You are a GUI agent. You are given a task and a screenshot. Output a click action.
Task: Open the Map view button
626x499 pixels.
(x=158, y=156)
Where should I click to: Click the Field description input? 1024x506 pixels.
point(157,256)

• • • • • • •

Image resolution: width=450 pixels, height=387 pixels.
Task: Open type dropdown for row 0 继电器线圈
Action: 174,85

• • • • • • •

Reproduce only the stretch of entries from the line containing "You are a GUI" through the line containing "point(157,256)", keeping the requests as they are. Scale every answer coordinate by 0.95, rounding to whole numbers with halves rounded up.

You are a GUI agent. You are given a task and a screenshot. Output a click action.
Task: Open the Map view button
626x499 pixels.
(x=150, y=148)
Where should I click to: Click the Field description input? 1024x506 pixels.
point(149,243)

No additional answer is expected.